Your task -
Reproduce word for word the lines in the records below, starting at the line that contains "on lesson-item-highlighted: 1.1" and ending at the line that contains "Looking at the image, I should click on (326, 316).", with both of those lines included.

- - - -

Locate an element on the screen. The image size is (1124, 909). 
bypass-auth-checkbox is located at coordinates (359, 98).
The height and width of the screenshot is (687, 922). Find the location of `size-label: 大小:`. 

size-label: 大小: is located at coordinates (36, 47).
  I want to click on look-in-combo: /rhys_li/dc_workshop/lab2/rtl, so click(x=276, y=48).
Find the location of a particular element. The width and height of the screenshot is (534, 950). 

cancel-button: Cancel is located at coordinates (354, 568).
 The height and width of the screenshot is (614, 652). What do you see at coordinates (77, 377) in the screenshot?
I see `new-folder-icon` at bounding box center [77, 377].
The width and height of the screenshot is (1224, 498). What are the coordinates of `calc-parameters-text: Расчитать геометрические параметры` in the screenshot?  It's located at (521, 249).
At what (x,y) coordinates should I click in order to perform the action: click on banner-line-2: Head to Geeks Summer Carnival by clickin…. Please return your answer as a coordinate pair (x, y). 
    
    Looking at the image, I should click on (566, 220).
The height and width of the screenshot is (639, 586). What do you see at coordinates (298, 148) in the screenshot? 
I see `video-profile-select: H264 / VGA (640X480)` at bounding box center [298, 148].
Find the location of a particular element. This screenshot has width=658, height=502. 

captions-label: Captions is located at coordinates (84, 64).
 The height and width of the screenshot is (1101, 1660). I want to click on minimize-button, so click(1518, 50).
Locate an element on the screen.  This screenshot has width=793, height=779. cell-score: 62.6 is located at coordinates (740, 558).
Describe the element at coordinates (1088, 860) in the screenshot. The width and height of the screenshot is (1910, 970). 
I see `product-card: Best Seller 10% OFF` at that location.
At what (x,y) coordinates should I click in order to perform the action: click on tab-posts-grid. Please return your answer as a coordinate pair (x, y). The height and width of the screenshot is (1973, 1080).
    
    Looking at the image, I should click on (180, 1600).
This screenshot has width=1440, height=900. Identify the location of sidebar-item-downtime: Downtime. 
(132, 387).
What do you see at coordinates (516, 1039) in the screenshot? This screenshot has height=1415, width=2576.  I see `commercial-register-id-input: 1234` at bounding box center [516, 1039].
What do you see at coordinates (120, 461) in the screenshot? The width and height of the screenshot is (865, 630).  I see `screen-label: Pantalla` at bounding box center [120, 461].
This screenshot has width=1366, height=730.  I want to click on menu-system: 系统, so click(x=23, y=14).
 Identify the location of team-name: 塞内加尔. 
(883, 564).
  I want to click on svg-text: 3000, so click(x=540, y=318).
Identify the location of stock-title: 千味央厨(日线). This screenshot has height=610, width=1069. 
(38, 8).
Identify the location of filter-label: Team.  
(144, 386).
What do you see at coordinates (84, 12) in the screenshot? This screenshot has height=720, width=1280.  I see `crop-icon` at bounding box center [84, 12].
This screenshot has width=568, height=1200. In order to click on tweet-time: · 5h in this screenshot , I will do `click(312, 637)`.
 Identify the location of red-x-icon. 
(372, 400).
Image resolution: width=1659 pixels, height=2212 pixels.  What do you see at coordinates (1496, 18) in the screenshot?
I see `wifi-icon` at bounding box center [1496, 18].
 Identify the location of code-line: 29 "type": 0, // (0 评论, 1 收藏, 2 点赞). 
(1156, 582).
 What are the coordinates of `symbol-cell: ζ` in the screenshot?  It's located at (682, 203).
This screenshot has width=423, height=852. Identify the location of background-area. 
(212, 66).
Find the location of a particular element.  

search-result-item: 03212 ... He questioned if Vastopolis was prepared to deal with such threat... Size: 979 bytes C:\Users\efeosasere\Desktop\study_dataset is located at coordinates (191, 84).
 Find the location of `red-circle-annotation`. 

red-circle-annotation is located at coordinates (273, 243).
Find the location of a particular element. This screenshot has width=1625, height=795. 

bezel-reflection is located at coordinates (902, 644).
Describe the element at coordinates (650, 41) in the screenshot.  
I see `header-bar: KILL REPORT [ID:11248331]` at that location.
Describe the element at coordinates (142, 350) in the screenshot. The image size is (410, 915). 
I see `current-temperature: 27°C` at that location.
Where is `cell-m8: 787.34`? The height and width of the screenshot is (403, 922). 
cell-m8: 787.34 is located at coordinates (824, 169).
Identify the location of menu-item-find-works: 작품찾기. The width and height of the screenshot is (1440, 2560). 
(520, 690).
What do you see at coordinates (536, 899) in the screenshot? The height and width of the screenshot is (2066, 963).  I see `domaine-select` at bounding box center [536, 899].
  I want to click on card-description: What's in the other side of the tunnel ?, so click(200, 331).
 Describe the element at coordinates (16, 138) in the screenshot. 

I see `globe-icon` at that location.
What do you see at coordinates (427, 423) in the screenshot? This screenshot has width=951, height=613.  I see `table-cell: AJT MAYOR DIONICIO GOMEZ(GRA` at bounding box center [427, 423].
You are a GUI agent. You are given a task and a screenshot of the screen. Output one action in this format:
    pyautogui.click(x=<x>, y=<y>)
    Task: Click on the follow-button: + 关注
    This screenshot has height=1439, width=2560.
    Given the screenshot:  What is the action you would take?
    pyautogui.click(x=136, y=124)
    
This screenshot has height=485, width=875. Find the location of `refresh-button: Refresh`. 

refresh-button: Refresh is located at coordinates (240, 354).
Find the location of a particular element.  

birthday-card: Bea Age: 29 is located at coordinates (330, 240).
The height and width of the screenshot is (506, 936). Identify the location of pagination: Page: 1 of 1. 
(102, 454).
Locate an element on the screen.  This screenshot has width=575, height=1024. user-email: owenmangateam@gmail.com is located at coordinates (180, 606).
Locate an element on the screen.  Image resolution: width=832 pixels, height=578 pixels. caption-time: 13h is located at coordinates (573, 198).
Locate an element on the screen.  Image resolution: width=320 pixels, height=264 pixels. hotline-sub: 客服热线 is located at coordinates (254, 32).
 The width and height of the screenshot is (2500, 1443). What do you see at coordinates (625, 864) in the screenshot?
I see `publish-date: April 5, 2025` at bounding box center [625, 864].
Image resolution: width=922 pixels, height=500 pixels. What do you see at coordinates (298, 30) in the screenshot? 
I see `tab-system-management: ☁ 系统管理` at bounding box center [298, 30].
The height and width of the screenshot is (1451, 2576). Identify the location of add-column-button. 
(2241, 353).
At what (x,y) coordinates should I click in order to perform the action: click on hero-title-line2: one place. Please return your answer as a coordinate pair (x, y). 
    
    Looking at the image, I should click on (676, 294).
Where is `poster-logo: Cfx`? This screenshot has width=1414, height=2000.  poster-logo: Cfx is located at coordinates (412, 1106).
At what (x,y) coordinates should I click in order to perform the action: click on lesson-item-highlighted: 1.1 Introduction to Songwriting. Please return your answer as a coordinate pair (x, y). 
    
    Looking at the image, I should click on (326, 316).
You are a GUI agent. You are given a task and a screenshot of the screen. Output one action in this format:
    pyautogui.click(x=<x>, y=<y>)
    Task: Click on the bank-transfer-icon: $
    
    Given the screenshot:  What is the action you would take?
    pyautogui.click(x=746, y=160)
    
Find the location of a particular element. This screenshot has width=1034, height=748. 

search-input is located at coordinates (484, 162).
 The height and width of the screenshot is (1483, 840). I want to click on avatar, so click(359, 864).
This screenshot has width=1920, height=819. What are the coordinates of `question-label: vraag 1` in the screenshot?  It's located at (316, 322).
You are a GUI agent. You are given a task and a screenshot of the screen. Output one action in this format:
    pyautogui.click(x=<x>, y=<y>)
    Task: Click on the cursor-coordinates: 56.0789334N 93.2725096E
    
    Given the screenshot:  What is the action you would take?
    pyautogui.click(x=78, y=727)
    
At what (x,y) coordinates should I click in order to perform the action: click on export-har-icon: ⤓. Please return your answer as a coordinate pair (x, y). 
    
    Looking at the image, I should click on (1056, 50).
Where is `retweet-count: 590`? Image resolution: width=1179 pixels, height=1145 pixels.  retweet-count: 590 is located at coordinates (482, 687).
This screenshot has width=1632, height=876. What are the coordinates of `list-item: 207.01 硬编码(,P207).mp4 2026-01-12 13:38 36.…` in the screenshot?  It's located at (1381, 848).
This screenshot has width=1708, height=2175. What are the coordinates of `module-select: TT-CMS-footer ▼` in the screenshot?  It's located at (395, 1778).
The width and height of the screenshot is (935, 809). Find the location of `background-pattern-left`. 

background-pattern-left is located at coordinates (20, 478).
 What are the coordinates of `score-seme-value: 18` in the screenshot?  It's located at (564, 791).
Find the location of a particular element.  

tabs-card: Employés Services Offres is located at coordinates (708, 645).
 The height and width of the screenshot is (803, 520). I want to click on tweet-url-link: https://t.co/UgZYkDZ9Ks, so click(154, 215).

- - - -

Answer section -
At what (x,y) coordinates should I click in order to perform the action: click on lesson-item-highlighted: 1.1 Introduction to Songwriting. Please return your answer as a coordinate pair (x, y). 
    
    Looking at the image, I should click on (326, 316).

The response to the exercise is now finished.